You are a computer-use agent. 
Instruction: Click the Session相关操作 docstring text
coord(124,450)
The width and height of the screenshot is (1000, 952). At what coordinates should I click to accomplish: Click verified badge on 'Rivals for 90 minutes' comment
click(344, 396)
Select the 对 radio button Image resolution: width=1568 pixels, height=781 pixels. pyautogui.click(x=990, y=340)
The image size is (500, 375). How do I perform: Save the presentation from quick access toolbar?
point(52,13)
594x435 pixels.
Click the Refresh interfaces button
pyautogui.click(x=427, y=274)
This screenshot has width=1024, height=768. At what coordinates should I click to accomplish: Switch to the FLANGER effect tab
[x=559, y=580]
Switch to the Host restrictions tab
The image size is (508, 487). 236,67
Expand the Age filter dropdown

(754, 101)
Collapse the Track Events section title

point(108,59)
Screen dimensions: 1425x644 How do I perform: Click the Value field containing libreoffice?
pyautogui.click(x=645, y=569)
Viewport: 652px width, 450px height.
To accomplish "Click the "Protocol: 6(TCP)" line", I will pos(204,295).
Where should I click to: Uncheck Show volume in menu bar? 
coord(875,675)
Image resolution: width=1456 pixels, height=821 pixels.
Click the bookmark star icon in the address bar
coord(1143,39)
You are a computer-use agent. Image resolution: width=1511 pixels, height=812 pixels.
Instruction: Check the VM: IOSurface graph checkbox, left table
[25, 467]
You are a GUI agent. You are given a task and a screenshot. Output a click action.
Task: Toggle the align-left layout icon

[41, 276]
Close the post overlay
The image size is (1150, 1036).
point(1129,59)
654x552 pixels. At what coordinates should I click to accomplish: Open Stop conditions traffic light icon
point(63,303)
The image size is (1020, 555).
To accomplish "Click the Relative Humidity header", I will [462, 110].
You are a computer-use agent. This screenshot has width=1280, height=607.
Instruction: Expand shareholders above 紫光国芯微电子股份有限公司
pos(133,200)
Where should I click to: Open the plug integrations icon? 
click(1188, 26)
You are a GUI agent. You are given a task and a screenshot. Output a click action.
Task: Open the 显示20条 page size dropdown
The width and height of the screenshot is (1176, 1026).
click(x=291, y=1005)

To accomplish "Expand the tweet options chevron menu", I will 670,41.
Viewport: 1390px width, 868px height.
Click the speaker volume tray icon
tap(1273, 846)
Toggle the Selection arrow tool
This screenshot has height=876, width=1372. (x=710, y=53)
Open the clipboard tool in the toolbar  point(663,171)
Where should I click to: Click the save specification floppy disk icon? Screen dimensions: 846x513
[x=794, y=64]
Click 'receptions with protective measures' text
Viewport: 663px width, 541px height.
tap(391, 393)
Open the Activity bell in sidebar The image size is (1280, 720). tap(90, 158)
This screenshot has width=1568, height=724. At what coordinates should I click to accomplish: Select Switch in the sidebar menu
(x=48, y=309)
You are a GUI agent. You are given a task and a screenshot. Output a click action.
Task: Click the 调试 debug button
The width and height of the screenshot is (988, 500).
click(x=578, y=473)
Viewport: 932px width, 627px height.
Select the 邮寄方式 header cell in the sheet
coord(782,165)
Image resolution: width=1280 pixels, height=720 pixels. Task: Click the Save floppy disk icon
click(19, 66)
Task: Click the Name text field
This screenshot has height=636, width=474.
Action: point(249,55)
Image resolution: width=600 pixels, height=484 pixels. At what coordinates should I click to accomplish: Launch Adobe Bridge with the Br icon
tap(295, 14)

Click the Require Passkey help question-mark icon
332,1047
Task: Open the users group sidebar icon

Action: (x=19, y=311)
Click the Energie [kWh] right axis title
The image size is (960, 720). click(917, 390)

= = =

EXERCISE INSTRUCTIONS: Convert the data above into a Markdown table with two columns, Row and Line. Put a row number in Row and one line of the data in Line, and skip blank lines.

FINAL ANSWER:
| Row | Line |
|---|---|
| 1 | You are a computer-use agent.  |
| 2 | Instruction: Click the Session相关操作 docstring text |
| 3 | coord(124,450) |
| 4 | The width and height of the screenshot is (1000, 952). At what coordinates should I click to accomplish: Click verified badge on 'Rivals for 90 minutes' comment |
| 5 | click(344, 396) |
| 6 | Select the 对 radio button Image resolution: width=1568 pixels, height=781 pixels. pyautogui.click(x=990, y=340) |
| 7 | The image size is (500, 375). How do I perform: Save the presentation from quick access toolbar? |
| 8 | point(52,13) |
| 9 | 594x435 pixels. |
| 10 | Click the Refresh interfaces button |
| 11 | pyautogui.click(x=427, y=274) |
| 12 | This screenshot has width=1024, height=768. At what coordinates should I click to accomplish: Switch to the FLANGER effect tab |
| 13 | [x=559, y=580] |
| 14 | Switch to the Host restrictions tab |
| 15 | The image size is (508, 487). 236,67 |
| 16 | Expand the Age filter dropdown |
| 17 | (754, 101) |
| 18 | Collapse the Track Events section title |
| 19 | point(108,59) |
| 20 | Screen dimensions: 1425x644 How do I perform: Click the Value field containing libreoffice? |
| 21 | pyautogui.click(x=645, y=569) |
| 22 | Viewport: 652px width, 450px height. |
| 23 | To accomplish "Click the "Protocol: 6(TCP)" line", I will pos(204,295). |
| 24 | Where should I click to: Uncheck Show volume in menu bar?  |
| 25 | coord(875,675) |
| 26 | Image resolution: width=1456 pixels, height=821 pixels. |
| 27 | Click the bookmark star icon in the address bar |
| 28 | coord(1143,39) |
| 29 | You are a computer-use agent. Image resolution: width=1511 pixels, height=812 pixels. |
| 30 | Instruction: Check the VM: IOSurface graph checkbox, left table |
| 31 | [25, 467] |
| 32 | You are a GUI agent. You are given a task and a screenshot. Output a click action. |
| 33 | Task: Toggle the align-left layout icon |
| 34 | [41, 276] |
| 35 | Close the post overlay |
| 36 | The image size is (1150, 1036). |
| 37 | point(1129,59) |
| 38 | 654x552 pixels. At what coordinates should I click to accomplish: Open Stop conditions traffic light icon |
| 39 | point(63,303) |
| 40 | The image size is (1020, 555). |
| 41 | To accomplish "Click the Relative Humidity header", I will [462, 110]. |
| 42 | You are a computer-use agent. This screenshot has width=1280, height=607. |
| 43 | Instruction: Expand shareholders above 紫光国芯微电子股份有限公司 |
| 44 | pos(133,200) |
| 45 | Where should I click to: Open the plug integrations icon?  |
| 46 | click(1188, 26) |
| 47 | You are a GUI agent. You are given a task and a screenshot. Output a click action. |
| 48 | Task: Open the 显示20条 page size dropdown |
| 49 | The width and height of the screenshot is (1176, 1026). |
| 50 | click(x=291, y=1005) |
| 51 | To accomplish "Expand the tweet options chevron menu", I will 670,41. |
| 52 | Viewport: 1390px width, 868px height. |
| 53 | Click the speaker volume tray icon |
| 54 | tap(1273, 846) |
| 55 | Toggle the Selection arrow tool |
| 56 | This screenshot has height=876, width=1372. (x=710, y=53) |
| 57 | Open the clipboard tool in the toolbar  point(663,171) |
| 58 | Where should I click to: Click the save specification floppy disk icon? Screen dimensions: 846x513 |
| 59 | [x=794, y=64] |
| 60 | Click 'receptions with protective measures' text |
| 61 | Viewport: 663px width, 541px height. |
| 62 | tap(391, 393) |
| 63 | Open the Activity bell in sidebar The image size is (1280, 720). tap(90, 158) |
| 64 | This screenshot has width=1568, height=724. At what coordinates should I click to accomplish: Select Switch in the sidebar menu |
| 65 | (x=48, y=309) |
| 66 | You are a GUI agent. You are given a task and a screenshot. Output a click action. |
| 67 | Task: Click the 调试 debug button |
| 68 | The width and height of the screenshot is (988, 500). |
| 69 | click(x=578, y=473) |
| 70 | Viewport: 932px width, 627px height. |
| 71 | Select the 邮寄方式 header cell in the sheet |
| 72 | coord(782,165) |
| 73 | Image resolution: width=1280 pixels, height=720 pixels. Task: Click the Save floppy disk icon |
| 74 | click(19, 66) |
| 75 | Task: Click the Name text field |
| 76 | This screenshot has height=636, width=474. |
| 77 | Action: point(249,55) |
| 78 | Image resolution: width=600 pixels, height=484 pixels. At what coordinates should I click to accomplish: Launch Adobe Bridge with the Br icon |
| 79 | tap(295, 14) |
| 80 | Click the Require Passkey help question-mark icon |
| 81 | 332,1047 |
| 82 | Task: Open the users group sidebar icon |
| 83 | Action: (x=19, y=311) |
| 84 | Click the Energie [kWh] right axis title |
| 85 | The image size is (960, 720). click(917, 390) |